Ray didn’t push the way John did and, as a result, didn’t feel too threatening to me. He was more of a “money” guy and more interested in education than making us become alpha males.
Early in the year though, he and mom dropped a bombshell when they announced they had decided to sell our house on Oak Park Avenue in Chicago and move us to the suburbs.
By April the deed was done. They had bought a house in Palatine, about 45-minutes northwest of the city. The day the big moving truck came to haul all of our belongings was a very sad one. I remember the moment when the truck pulled away. I could see Paula and Lois, and my old friend Annie, standing in their windows waving goodbye. Paula and I, in particular, vowed to write letters to each other as we were told that calling would now be considered long distance and thus too expensive. Suddenly my time in the only neighborhood I ever knew was over.
That year The Doobie Brothers released the single Take Me in Your Arms (Rock Me) and it became a pretty big hit. I remember it playing in the background during one of our final visits to Paula and Lois’s house. Somehow I managed to have my tape recorder with me and of course taped part of the conversation we were having. When I think now about that song, the lyrics must have been hitting me on some level that I never really contemplated until recently:
Take me in your arms (rock me, rock me a little while)
Oh little darling (rock me, rock me a little while)
I'm losin' you and my happiness
My life it is so dark, I must confess
I'll never, never see your smiling face, no more
I'll never, never hear your knock upon my door
Before you leave me, leave me behind
Please let me feel happy one more time
The girls I knew in that neighborhood were a major part of my life and happiness at the time. Frankly, losing them and moving scared me to no end.

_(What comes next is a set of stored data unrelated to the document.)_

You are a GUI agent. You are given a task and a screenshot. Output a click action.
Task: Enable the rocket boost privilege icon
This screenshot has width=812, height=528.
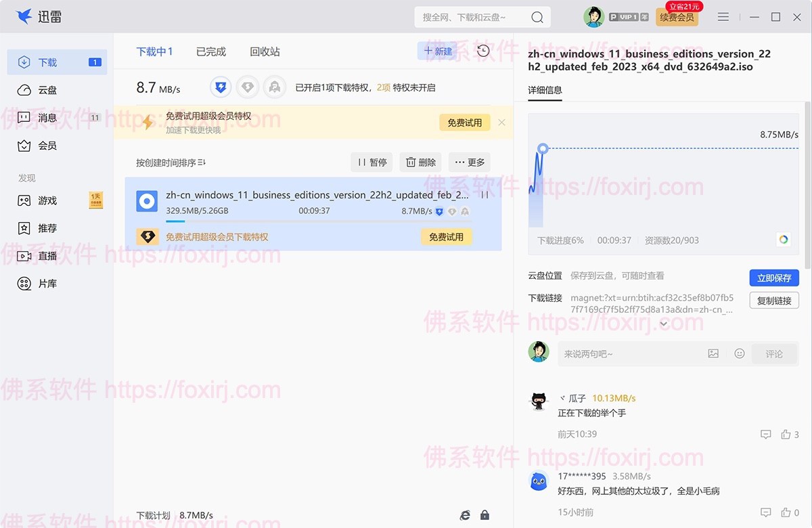tap(275, 87)
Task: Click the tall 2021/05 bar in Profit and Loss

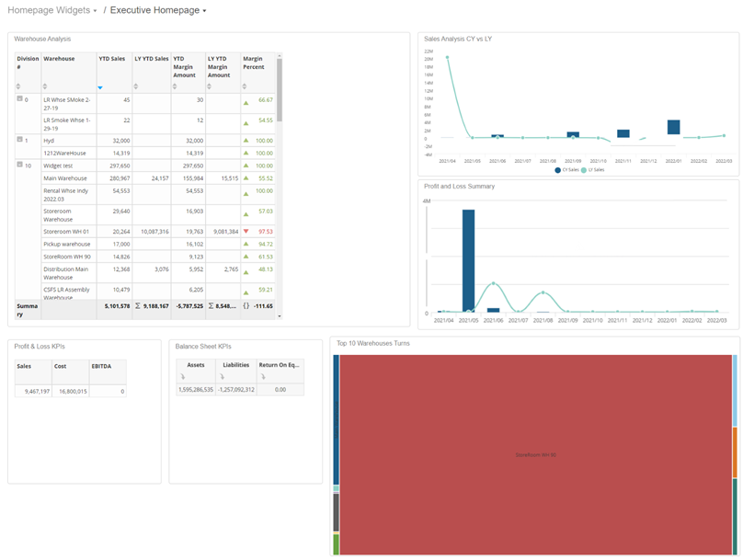Action: (x=468, y=261)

1. Philadelphia Freedom – Elton John
2. Please Mr. Postman – Carpenters
3. You’re No Good – Linda Ronstadt
4. Tryin’ to Get the Feeling Again – Barry Manilow
5. Just Too Many People – Melissa Manchester
6. Island Girl – Elton John
7. Long Tall Glasses – Leo Sayer
8. Midnight Blue – Melissa Manchester
9. Heat Wave – Linda Ronstadt
10. Take Me in Your Arms (Rock Me) – Doobie Brothers
Our new house at 1209 E. Carpenter Drive in Palatine had been a model home in a neighborhood that had been built, for the most part, within the previous five years.
Everything was very clean and new. The house was filled with the then popular color of lime green which appeared on our model couches, wallpaper, and carpeting. Virginia Lake was behind the houses across the street thus deeming those neighbors “rich.” Even former Chicago Cub Glenn Beckert lived in our neighborhood.

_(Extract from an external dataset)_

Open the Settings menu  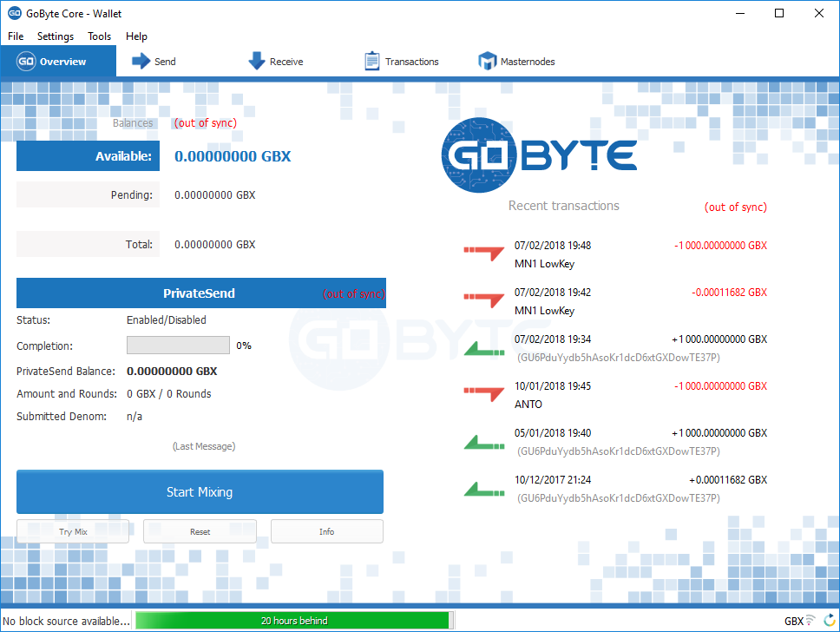(x=55, y=36)
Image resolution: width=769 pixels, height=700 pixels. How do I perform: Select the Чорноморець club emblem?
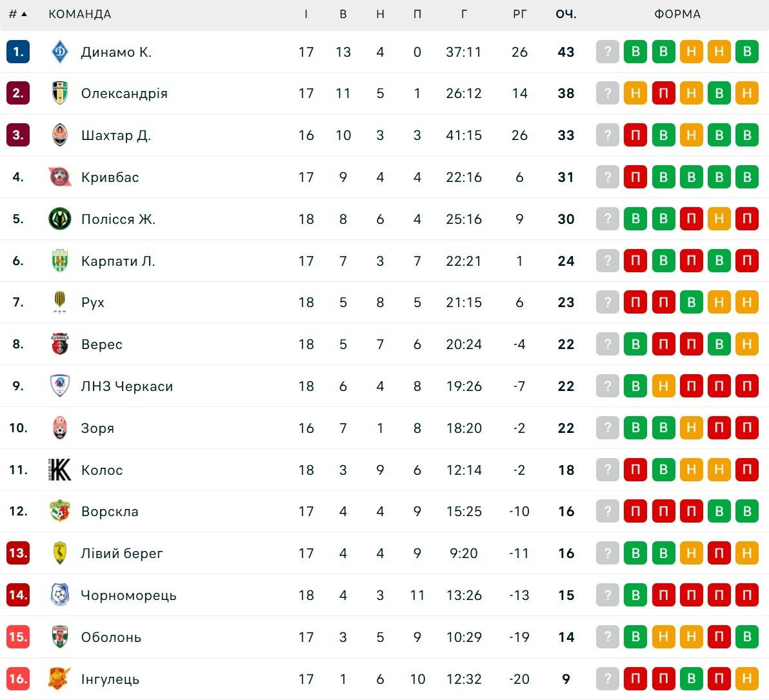tap(60, 595)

He and Ray would become friends and drink until all hours of the night. Lawns were well manicured and beautifully landscaped. Jeff and I continued to share a bedroom but Judy and Mike each got their own rooms. We quickly decorated the room with all of our favorite posters. My side featured Cher and The Carpenters while Jeff’s was mostly filled with sports figures.
I was sent to Virginia Lake School to finish up sixth grade. I remember that first day meeting my teacher Mrs. Upland who walked me through the classroom where the other students’ desks were arranged according to what seemed to be small cliques. She set up a desk for me with two boys named Dave and Joey (interestingly both had the same names as two of my good Perkins School friends.) Not long after I sat down, Mrs. Upland tripped over a chair behind me and I immediately thought I must be bad luck! This marked the beginning of a long period of self-doubt and low self-esteem.
It was tough getting to know these kids and I tended to stay fairly quiet during class. I even shied away from mentioning my love of music when Mrs. Upland allowed for record playing in the classroom. I grew to love it when records like Long Tall Glasses by Leo Sayer were played even though they weren’t “mine.”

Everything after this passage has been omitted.